- 本文为《深度学习入门 – 基于 Python 的理论与实现》的读书笔记
全连接多层神经网络类的实现
import sys
file_path = __file__.replace('\\', '/')
dir_path = file_path[: file_path.rfind('/')] # 当前文件夹的路径
pardir_path = dir_path[: dir_path.rfind('/')]
sys.path.append(pardir_path) # 添加上上级目录到python模块搜索路径
import numpy as np
from func.gradient import numerical_gradient, gradient_check
from layer.common import *
from collections import OrderedDict
import os
import pickle
class MultiLayerNet:
"""
Parameters
----------
input_size : 输入大小(MNIST的情况下为784)
hidden_size_list : 隐藏层的神经元数量的列表(e.g. [100, 100, 100])
output_size : 输出大小(MNIST的情况下为10)
activation : 'relu' or 'sigmoid'
weight_init_std : 指定权重的标准差(e.g. 0.01)
指定'relu'或'he'的情况下设定“He的初始值”
指定'sigmoid'或'xavier'的情况下设定“Xavier的初始值”
weight_decay_lambda : Weight Decay(L2范数)的强度 权值衰减抑制过拟合
use_dropout: 是否使用Dropout,如果使用的话则在每个全连接层(除了最后一层)的激活层之后都插入Dropout层
dropout_ration : Dropout的比例(暂不支持对每个dropout层采用不同的dropout_ration)
use_batchNorm: 是否使用Batch Normalization,如果使用的话则每个全连接层(除了最后一层)后都跟一个BN层后再接激活函数层
"""
def __init__(self, input_size, hidden_size_list, output_size,
activation='relu', weight_init_std='relu', weight_decay_lambda=0,
use_dropout=False, dropout_ration=0.5, use_batchnorm=False,
pretrain_flag=True, pkl_file_name=None):
self.input_size = input_size
self.output_size = output_size
self.hidden_size_list = hidden_size_list
self.hidden_layer_num = len(hidden_size_list)
self.use_dropout = use_dropout
self.weight_decay_lambda = weight_decay_lambda
self.use_batchnorm = use_batchnorm
self.pkl_file_name = pkl_file_name
self.params = {}
if pretrain_flag == 1 and os.path.exists(self.pkl_file_name):
self.load_pretrain_model()
else:
# 初始化权重
self.__init_weight(weight_init_std)
# 生成层
activation_layer = {'sigmoid': Sigmoid, 'relu': Relu}
self.layers = OrderedDict()
for idx in range(1, self.hidden_layer_num + 1):
self.layers['Affine' + str(idx)] = Affine(self.params['W' + str(idx)],
self.params['b' + str(idx)])
if self.use_batchnorm:
self.params['gamma' + str(idx)] = np.ones(hidden_size_list[idx-1])
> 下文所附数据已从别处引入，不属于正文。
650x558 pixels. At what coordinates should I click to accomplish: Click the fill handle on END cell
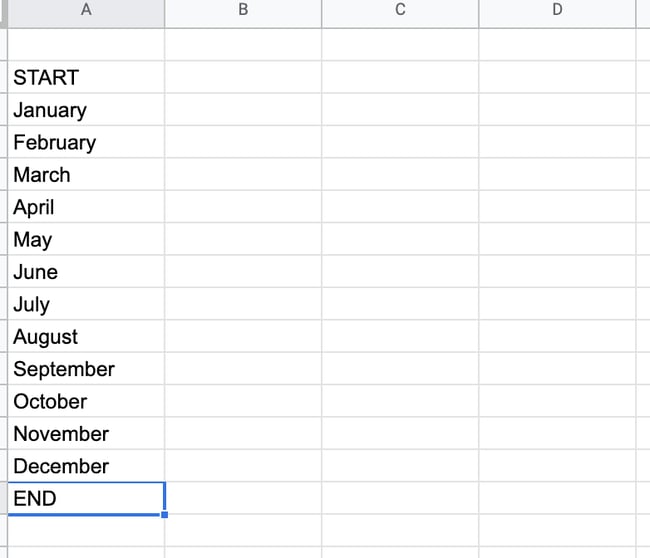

self.params['beta' + str(idx)] = np.zeros(hidden_size_list[idx-1])
self.layers['BatchNorm' + str(idx)] = BatchNormalization(self.params['gamma' + str(idx)], self.params['beta' + str(idx)])
self.layers['Activation_function' + str(idx)] = activation_layer[activation]()
if self.use_dropout:
self.layers['Dropout' + str(idx)] = Dropout(dropout_ration)
# 输出层
idx = self.hidden_layer_num + 1
self.layers['Affine' + str(idx)] = Affine(self.params['W' + str(idx)], self.params['b' + str(idx)])
self.last_layer = SoftmaxWithLoss()
def load_pretrain_model(self):
with open(self.pkl_file_name, 'rb') as f:
model = pickle.load(f)
for key in ('params', 'layers', 'last_layer'):
exec('self.' + key + '=model.' + key)
print('params loaded!')
def __init_weight(self, weight_init_std):
"""设定权重的初始值
Parameters
----------
weight_init_std : 指定权重的标准差(e.g. 0.01)
指定'relu'或'he'的情况下设定“He的初始值”
指定'sigmoid'或'xavier'的情况下设定“Xavier的初始值”
"""
all_size_list = [self.input_size] + self.hidden_size_list + [self.output_size]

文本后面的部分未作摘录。